Kopec revisited—Neuroendocrine regulation of metamorphosis in the gypsy moth ( Lymantria dispar): Development of a larval in vivo assay for prothoracicotropic hormone

The role of the brain as a neuroendocrine regulator of metamorphosis in the gypsy moth, Lymantria dispar L. was originally demonstrated by Kopec more than 70 years ago. We have reexamined this role by determining haemolymph ecdysteroid titres, activity and responsiveness of the prothoracic glands, and growth of female last (i.e. fifth)-instar larvae in relation to secretion of the brain prothoracicotropic hormone (PTTH), the factor known to trigger moulting and metamorphosis in insects. The head critical period for secretion of PTTH in Lymantria reared at 25°C in a 16 h light-8 h dark cycle was shown by neck ligation to occur on day 7–8 of the fifth instar. The critical period occurred shortly after a small peak of haemolymph ecdysteroid that reached 600 pg 20-hydroxyecdysone equivalents/μl, as determined by radioimmunoassay. Feeding was completed by day 7, thus neck ligation did not affect nutrient intake. Animals starved from day 5 onward completed pupation at the same time as non-starved controls and showed normal increases in haemolymph ecdysteroid titres.
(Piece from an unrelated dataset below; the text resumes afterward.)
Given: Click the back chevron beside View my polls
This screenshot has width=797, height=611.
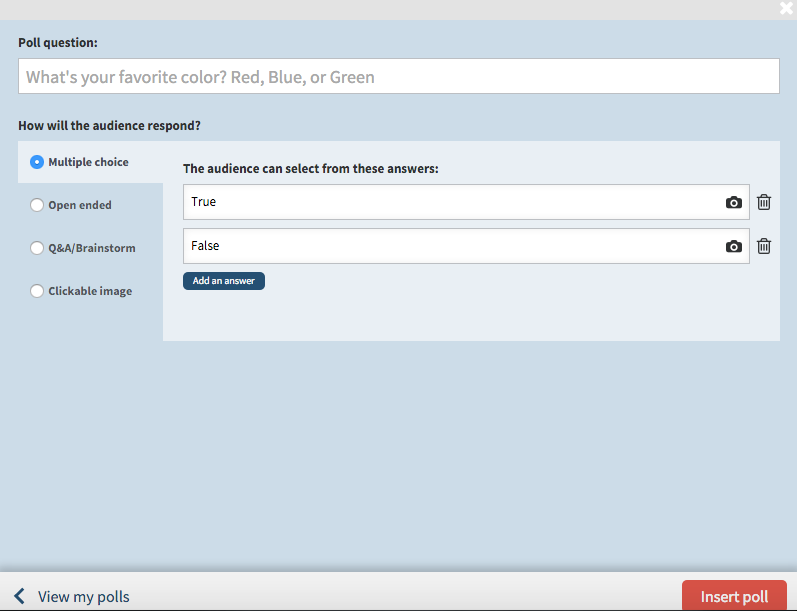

Animals neck-ligated on day 7 and injected 5 days later with extracts of brain, retrocerebral complex, or brain tissues containing lateral or median neurosecretory cells were stimulated to pupate within 5 days, and brain-extract-injected animals showed an increase in haemolymph ecdysteroid titre of over 4000 pg/μl. Animals neck-ligated earlier had lower haemolymph ecdysteroid titres than day 7, neck-ligated larvae and their prothoracic glands showed lower activity in vitro. Using the in vivo assay, PTTH activity was detected in pre-hatch eggs and in brains taken from day-5 last-instar larvae, day-1 pupae and day-1 adults. The assay appears specific to tissues from the brain and retrocerebral complex, since no activity was found with extracts of the subesophageal ganglion, fat body or muscle.